■ TASK DIRECTIONS
Please keep to the lines below from the one with "You are a computer-use agent. Screen dimensions: 1216x843" through the one with "Viewport: 878px width, 862px height.", and restate them word for word, ends included.

■ RECORDS FOR THIS EXERCISE
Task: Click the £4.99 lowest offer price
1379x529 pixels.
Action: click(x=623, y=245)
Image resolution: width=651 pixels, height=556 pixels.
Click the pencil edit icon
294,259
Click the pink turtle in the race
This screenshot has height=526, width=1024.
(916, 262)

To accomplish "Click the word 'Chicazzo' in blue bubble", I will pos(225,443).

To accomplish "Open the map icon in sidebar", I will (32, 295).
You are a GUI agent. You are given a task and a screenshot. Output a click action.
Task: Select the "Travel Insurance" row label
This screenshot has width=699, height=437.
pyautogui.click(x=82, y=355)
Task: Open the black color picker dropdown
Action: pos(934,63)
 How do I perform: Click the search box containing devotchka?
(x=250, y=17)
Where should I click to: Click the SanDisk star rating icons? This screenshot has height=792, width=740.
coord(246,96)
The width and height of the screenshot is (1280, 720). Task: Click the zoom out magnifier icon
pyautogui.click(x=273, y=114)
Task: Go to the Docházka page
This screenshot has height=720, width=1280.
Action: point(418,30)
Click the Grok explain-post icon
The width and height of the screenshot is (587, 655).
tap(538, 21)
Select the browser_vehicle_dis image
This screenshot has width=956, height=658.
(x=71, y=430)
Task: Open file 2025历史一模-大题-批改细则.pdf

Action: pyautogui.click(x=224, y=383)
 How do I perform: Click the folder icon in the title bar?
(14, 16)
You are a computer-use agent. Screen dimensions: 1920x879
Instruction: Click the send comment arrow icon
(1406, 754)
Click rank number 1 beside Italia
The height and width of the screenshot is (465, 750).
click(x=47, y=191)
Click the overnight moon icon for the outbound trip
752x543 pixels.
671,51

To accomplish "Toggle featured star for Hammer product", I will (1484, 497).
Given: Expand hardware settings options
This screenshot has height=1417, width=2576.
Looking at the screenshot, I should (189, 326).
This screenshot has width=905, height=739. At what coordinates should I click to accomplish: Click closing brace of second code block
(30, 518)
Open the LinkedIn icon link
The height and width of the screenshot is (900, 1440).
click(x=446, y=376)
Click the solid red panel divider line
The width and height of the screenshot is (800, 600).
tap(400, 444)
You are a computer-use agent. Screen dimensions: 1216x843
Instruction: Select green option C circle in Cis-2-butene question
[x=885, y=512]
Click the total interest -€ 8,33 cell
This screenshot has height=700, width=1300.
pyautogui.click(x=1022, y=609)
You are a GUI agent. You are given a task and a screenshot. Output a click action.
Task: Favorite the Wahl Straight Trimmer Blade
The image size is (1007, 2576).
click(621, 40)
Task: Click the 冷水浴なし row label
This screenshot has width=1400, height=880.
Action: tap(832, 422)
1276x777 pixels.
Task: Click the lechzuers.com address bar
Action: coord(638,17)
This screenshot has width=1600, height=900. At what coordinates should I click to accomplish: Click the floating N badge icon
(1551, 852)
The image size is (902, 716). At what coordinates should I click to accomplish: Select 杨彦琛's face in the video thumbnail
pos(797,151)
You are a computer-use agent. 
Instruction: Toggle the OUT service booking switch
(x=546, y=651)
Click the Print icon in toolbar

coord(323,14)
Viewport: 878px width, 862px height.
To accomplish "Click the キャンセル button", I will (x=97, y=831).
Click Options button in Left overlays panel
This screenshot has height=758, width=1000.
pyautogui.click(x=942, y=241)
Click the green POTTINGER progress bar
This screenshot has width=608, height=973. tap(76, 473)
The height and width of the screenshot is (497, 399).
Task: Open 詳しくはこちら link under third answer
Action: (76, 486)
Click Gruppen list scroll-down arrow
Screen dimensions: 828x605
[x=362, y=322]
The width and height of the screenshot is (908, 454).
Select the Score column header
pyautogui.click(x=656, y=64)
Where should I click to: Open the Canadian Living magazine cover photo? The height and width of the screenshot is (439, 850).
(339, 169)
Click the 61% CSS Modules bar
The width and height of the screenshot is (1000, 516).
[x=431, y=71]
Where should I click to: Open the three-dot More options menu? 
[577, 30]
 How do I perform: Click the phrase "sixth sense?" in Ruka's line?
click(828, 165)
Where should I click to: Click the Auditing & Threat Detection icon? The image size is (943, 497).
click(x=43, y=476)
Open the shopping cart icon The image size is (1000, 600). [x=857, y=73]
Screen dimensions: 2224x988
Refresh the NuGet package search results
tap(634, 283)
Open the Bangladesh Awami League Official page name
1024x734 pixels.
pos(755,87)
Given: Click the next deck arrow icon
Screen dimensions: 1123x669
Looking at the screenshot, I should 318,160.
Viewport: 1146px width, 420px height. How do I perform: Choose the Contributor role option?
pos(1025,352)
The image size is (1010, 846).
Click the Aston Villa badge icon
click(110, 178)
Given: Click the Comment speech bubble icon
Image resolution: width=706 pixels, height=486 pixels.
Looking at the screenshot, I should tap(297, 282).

■ RESPONSE
You are a computer-use agent. Screen dimensions: 1216x843
Instruction: Select green option C circle in Cis-2-butene question
[x=885, y=512]
Click the total interest -€ 8,33 cell
This screenshot has height=700, width=1300.
pyautogui.click(x=1022, y=609)
You are a GUI agent. You are given a task and a screenshot. Output a click action.
Task: Favorite the Wahl Straight Trimmer Blade
The image size is (1007, 2576).
click(621, 40)
Task: Click the 冷水浴なし row label
This screenshot has width=1400, height=880.
Action: tap(832, 422)
1276x777 pixels.
Task: Click the lechzuers.com address bar
Action: coord(638,17)
This screenshot has width=1600, height=900. At what coordinates should I click to accomplish: Click the floating N badge icon
(1551, 852)
The image size is (902, 716). At what coordinates should I click to accomplish: Select 杨彦琛's face in the video thumbnail
pos(797,151)
You are a computer-use agent. 
Instruction: Toggle the OUT service booking switch
(x=546, y=651)
Click the Print icon in toolbar

coord(323,14)
Viewport: 878px width, 862px height.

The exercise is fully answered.